__WHAT YOU HAVE TO DO__: Look through the data below and, wherever a line carries the word "Open", please copy that line.

>>>>

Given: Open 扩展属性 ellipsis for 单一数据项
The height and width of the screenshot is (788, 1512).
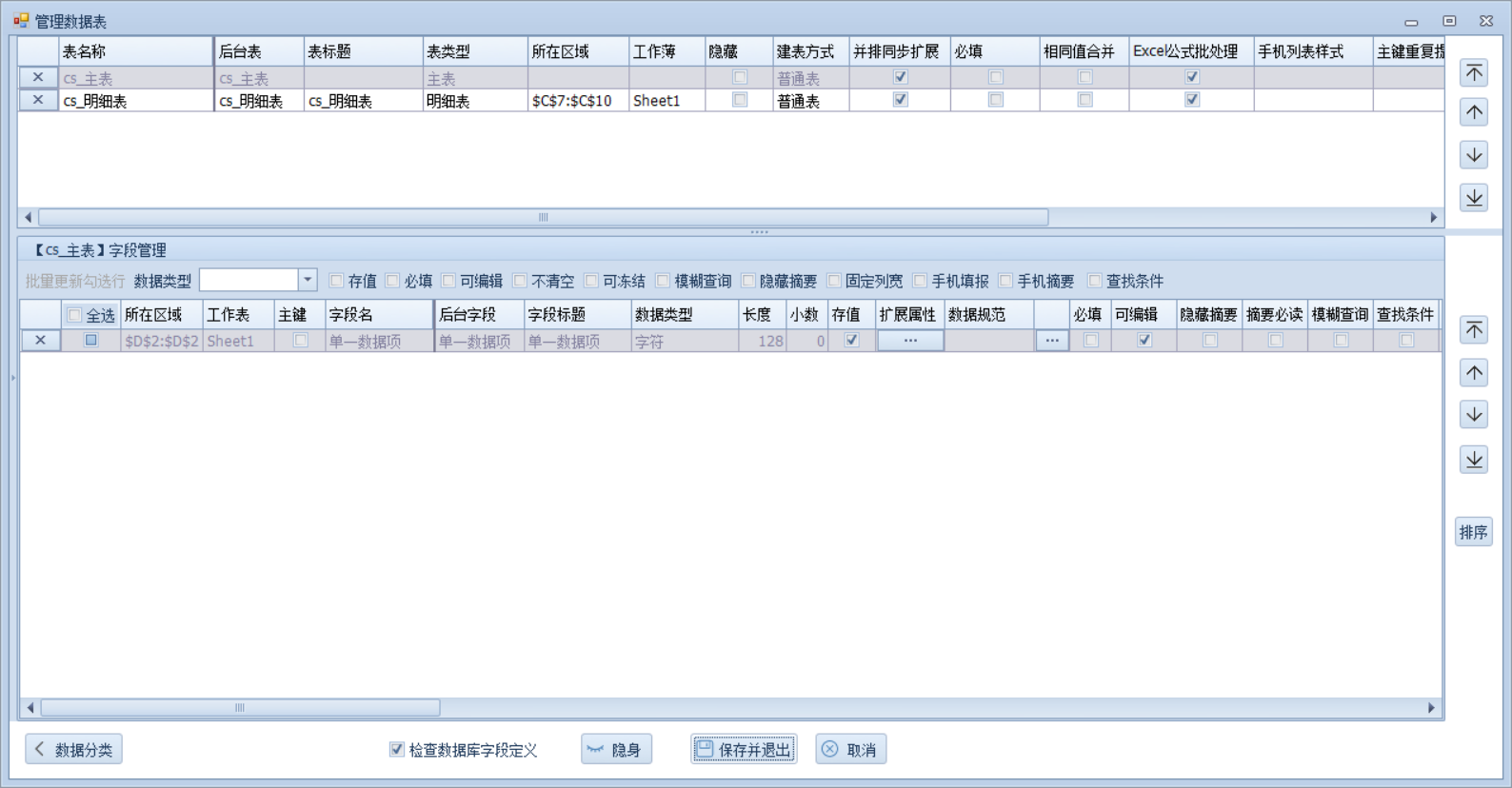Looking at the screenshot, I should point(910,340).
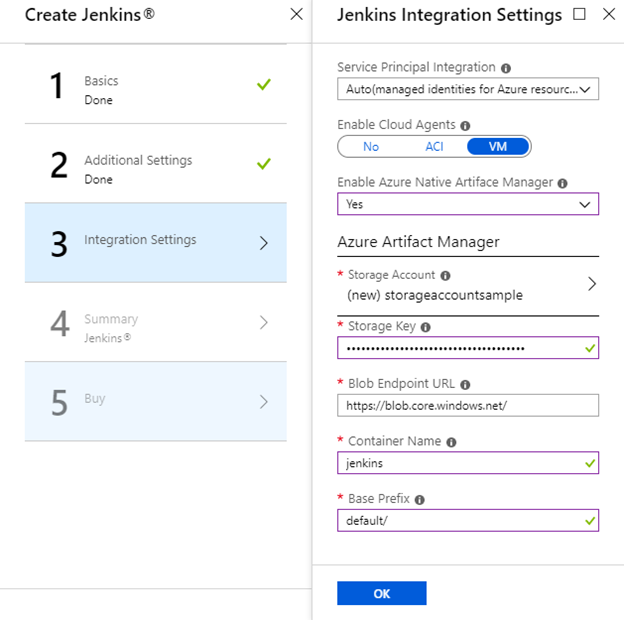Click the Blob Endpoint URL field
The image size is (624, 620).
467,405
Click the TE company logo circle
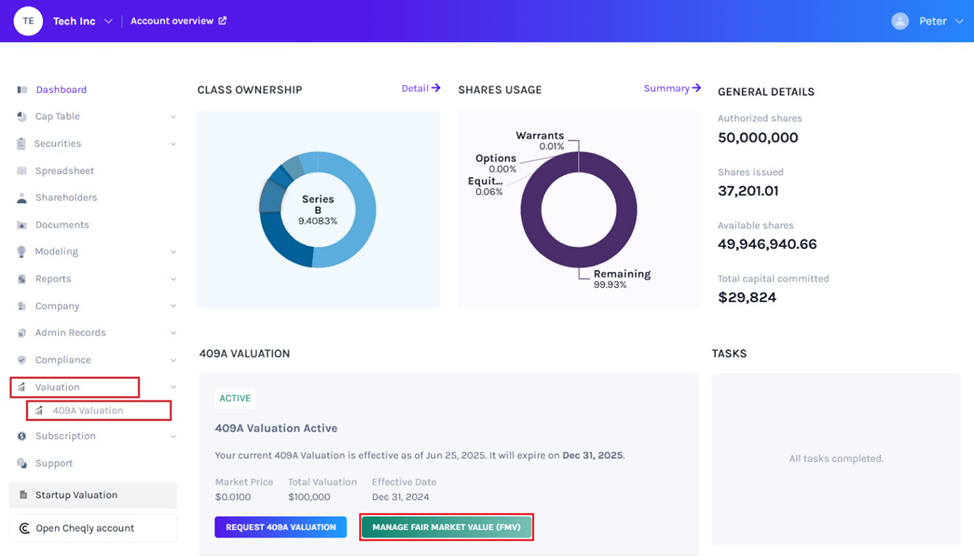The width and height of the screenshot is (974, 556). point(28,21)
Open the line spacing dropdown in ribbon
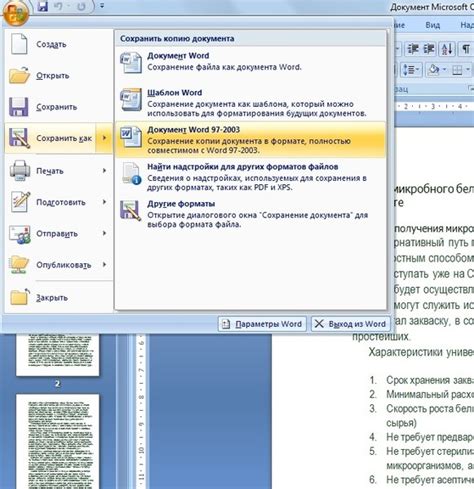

<<<<

__ANSWER TO THIS TASK__:
Given: Open 扩展属性 ellipsis for 单一数据项
Open the line spacing dropdown in ribbon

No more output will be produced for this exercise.